▶ **Records**
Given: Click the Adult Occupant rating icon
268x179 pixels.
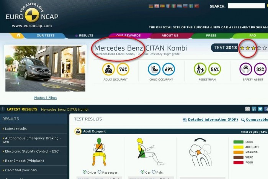Looking at the screenshot, I should click(x=109, y=69).
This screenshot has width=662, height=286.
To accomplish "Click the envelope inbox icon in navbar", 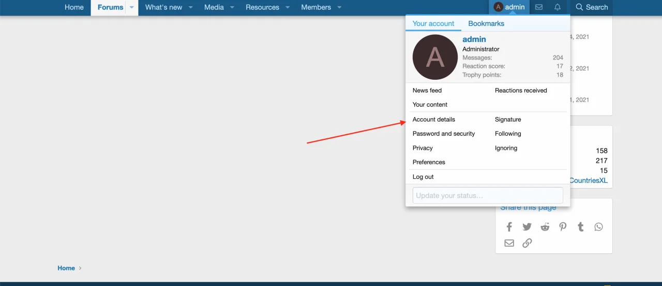I will [x=539, y=7].
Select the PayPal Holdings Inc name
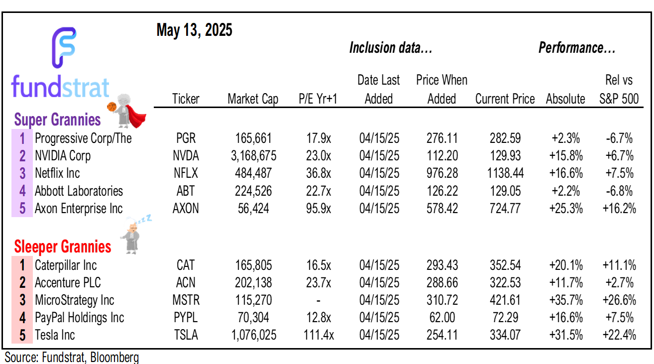 click(x=79, y=318)
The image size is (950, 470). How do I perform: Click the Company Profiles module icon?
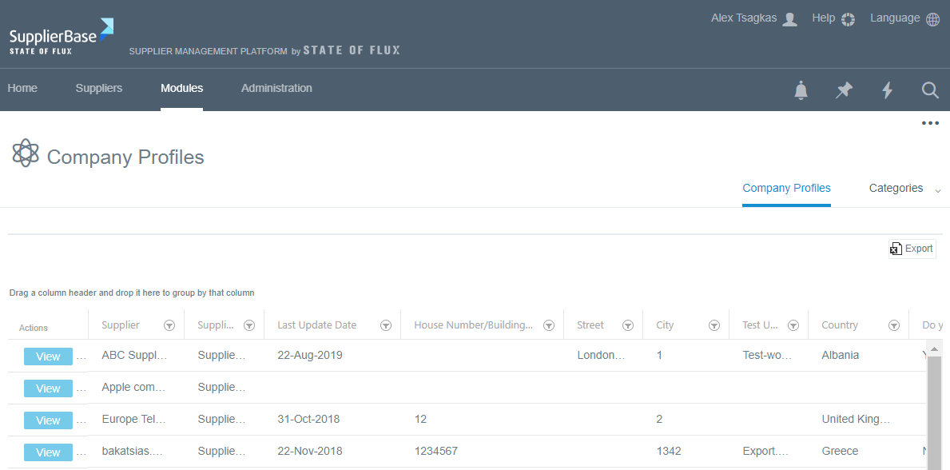click(x=25, y=153)
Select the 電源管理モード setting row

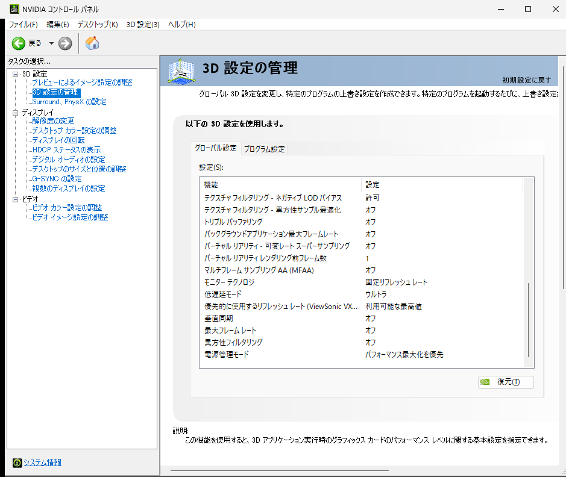tap(227, 355)
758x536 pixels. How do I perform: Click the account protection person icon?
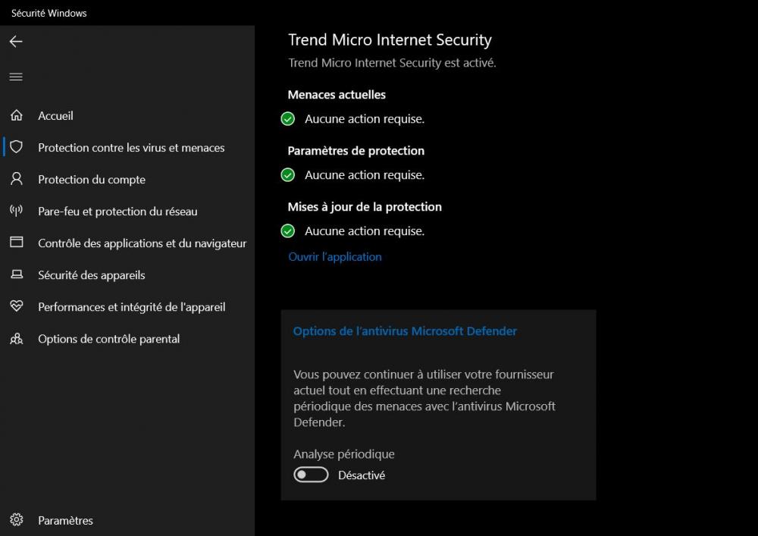16,180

▶ **Description of the task**
Transcribe exactly the line containing "The image size" and every line after it through the end of the listing above; pictures are not part of the copy.

▶ **Finished exercise**
The image size is (950, 470). How do I perform: Click the Company Profiles module icon?
click(x=25, y=153)
Select the 電源管理モード setting row

tap(227, 355)
758x536 pixels. How do I perform: Click the account protection person icon?
16,180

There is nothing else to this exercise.